What a bother all this explaining is! I wish we could get on without
it. But we can't. However, you'll all find, if you haven't found it out
already, that a time comes in every human friendship when you must go
down into the depths of yourself, and lay bare what is there to your
friend, and wait in fear for his answer. A few moments may do it; and
it may be (most likely will be, as you are English boys) that you will
never do it but once. But done it must be, if the friendship is to be
worth the name. You must find what is there, at the very root and bottom
of one another's hearts; and if you are at one there, nothing on earth
can or at least ought to sunder you.
East had remained lying down until Tom finished speaking, as if fearing
to interrupt him; he now sat up at the table, and leant his head on one
hand, taking up a pencil with the other, and working little holes with
it in the table-cover. After a bit he looked up, stopped the pencil,
and said, "Thank you very much, old fellow.
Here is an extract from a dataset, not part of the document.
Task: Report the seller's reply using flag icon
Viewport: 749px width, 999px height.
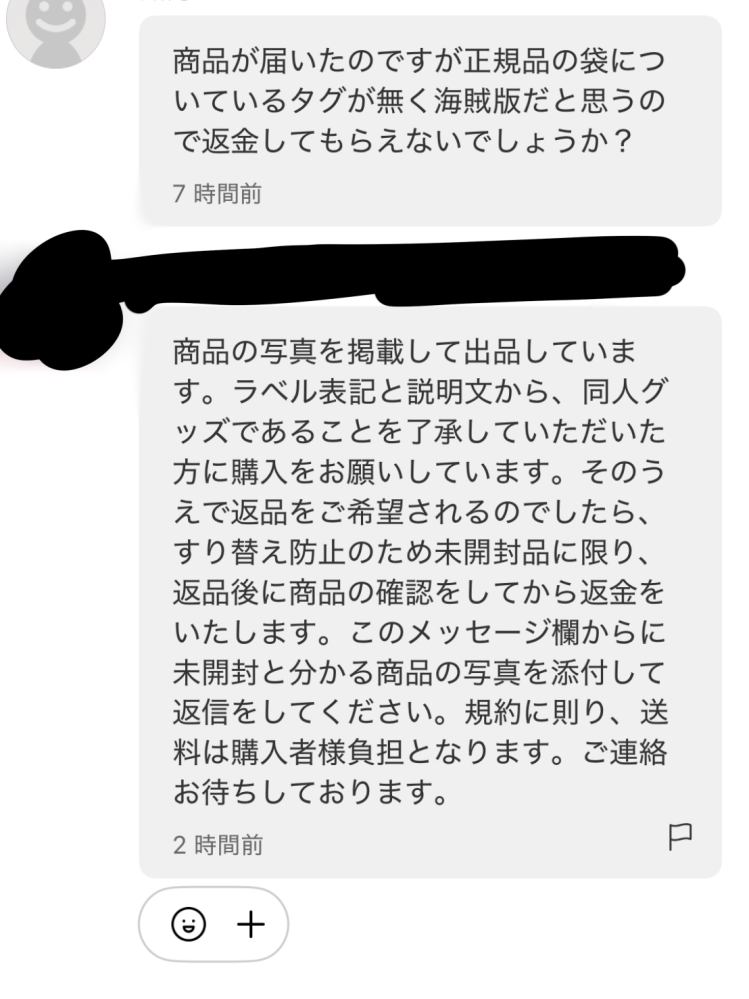Action: (x=680, y=836)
There's no other boy in
the house would have done it for me but you or Arthur. I can see well
enough," he went on, after a pause, "all the best big fellows look on me
with suspicion; they think I'm a devil-may-care, reckless young scamp.
So I am--eleven hours out of twelve, but not the twelfth. Then all of
our contemporaries worth knowing follow suit, of course: we're very good
friends at games and all that, but not a soul of them but you and
Arthur ever tried to break through the crust, and see whether there was
anything at the bottom of me; and then the bad ones I won't stand and
they know that.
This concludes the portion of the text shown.